The problem is that you have to figure out what the steps are that you need to ask it to do—so it makes getting the answer more labor intensive.
Still, using this principle showed a fairly good improvement for both GPT-4 and GPT-3.5.
4. Ask ChatGPT to "think step by step"
Use leading words like writing "think step by step."
Example: "What are the stages of planning a successful event? Let's think step by step."
GPT-4 Improvement: 45%
GPT-3.5 Improvement: 30%
This is a simple ChatGPT prompt principle, but it ends up being pretty powerful. Here, instead of explicitly giving ChatGPT the steps to follow, you just ask it to "think step by step." For GPT-4, this gives you a result where it shows you how it's reasoning through the response, even when you ask math-type questions.
This reminded me of some of the advanced prompt patterns where you ask the LLM to explain its reasoning and it helps improve the accuracy of your result.
5. Define your audience for accurate answers
Integrate the intended audience in the prompt, e.g., the audience is an expert in the field.
Example: "Explain the difference between discrete and continuous data. Simplify it for a student starting statistics."
GPT-4 Improvement: 45%
GPT-3.5 Improvement: 30%
This fairly well-performing principle is somewhat of a surprise. By asking ChatGPT to consider the audience, the correctness also improves. I'm not sure whether it's because most of the audiences involved explaining in simpler terms (and maybe therefore mirrored the "think step by step" principle above) or if there's some other factor at play, but the correctness improvement for GPT-4 with this principle was among the best of the principles tested.
Key takeaways for better ChatGPT prompts
Even though we're just getting started figuring out all the quirks for working with ChatGPT, learning the best prompting techniques can give you a leg up. Though these principles had similar performance across models, many work best with the larger models, so expect more effective ChatGPT prompts to emerge as models grow and all of us using them discover new methods that work best.
FAQs
How can I ensure ChatGPT’s answers are factually correct?
You can start by providing few-shot examples, showing ChatGPT exactly how you want it to respond or categorize information. Breaking your question into smaller steps can also help the model stay on track. According to underlying research methods, combining chain-of-thought prompts with multiple examples boosts accuracy. Essentially, you want to give ChatGPT less room to hallucinate by guiding each step logically. And if you’re still unsure, a quick fact-check never hurts.

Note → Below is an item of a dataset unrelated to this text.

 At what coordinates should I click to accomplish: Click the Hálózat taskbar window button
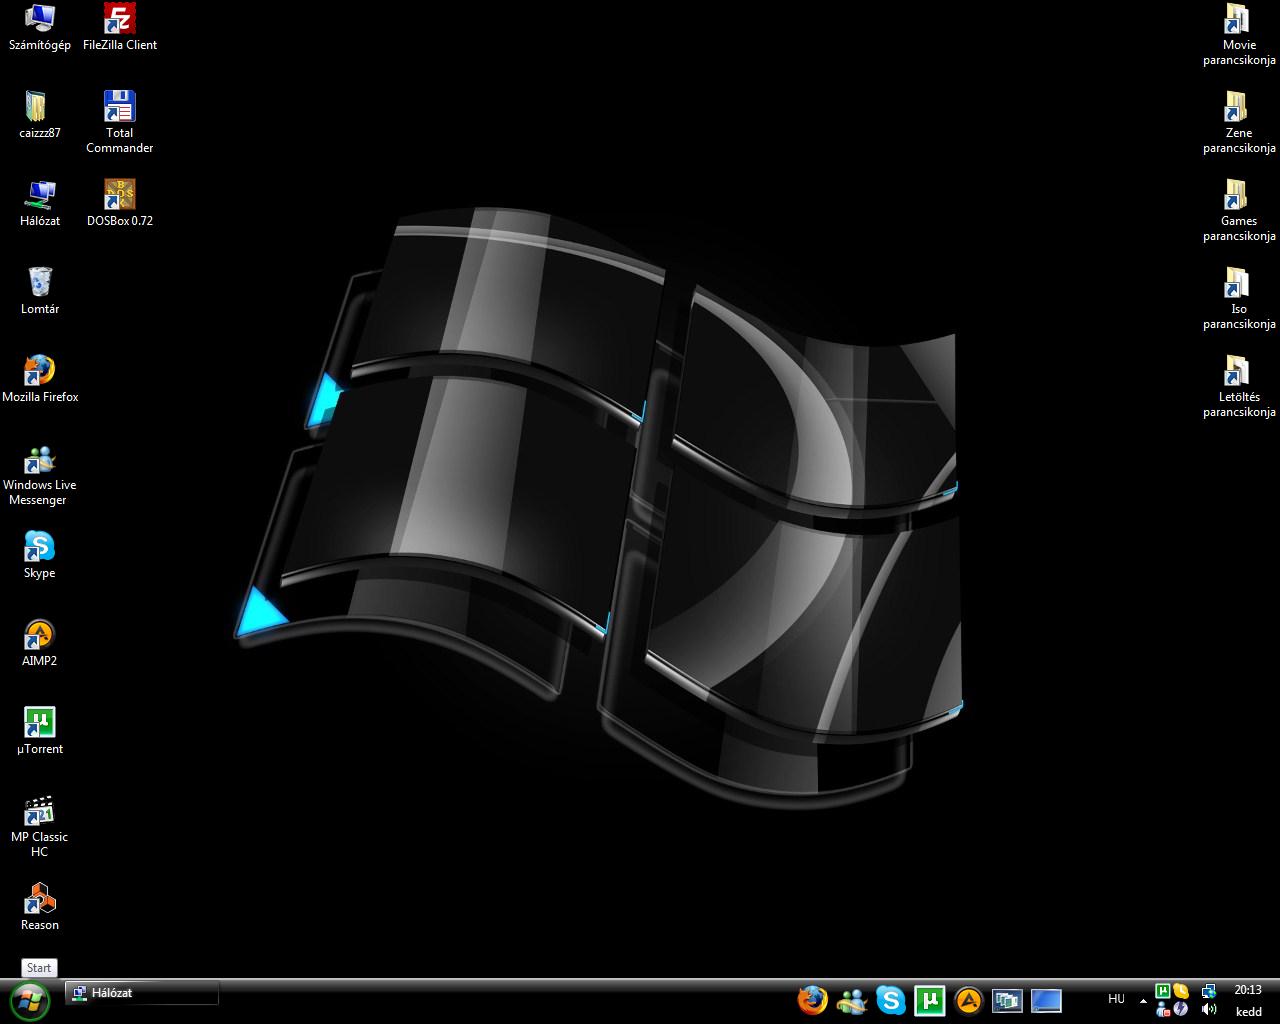(142, 993)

What if ChatGPT’s style doesn’t match mine?
Providing a short snippet of your own work helps ChatGPT mimic your tone or writing style. In the Concrete Prompt Templates for Common Tasks, specificity is key—include directives like “use a casual, conversational tone” or “keep it comedic.” You can even direct ChatGPT to rewrite a sample paragraph in various tones, then pick the one that sounds most like you. This approach works well for everything from blog posts to marketing copy. Just remember that the AI needs clear instructions to replicate your style effectively.
Are polite phrases like ‘please’ or ‘thank you’ necessary in ChatGPT prompts?
According to the research, adding words like “please” or “thank you” doesn’t significantly improve output quality or correctness. It won’t hurt, though, so feel free to keep your pleasantries if you want to stay polite. Just know that ChatGPT focuses more on the clarity of your instructions than on courtesy. Sometimes direct commands like “You MUST answer in bullet points” can yield better results.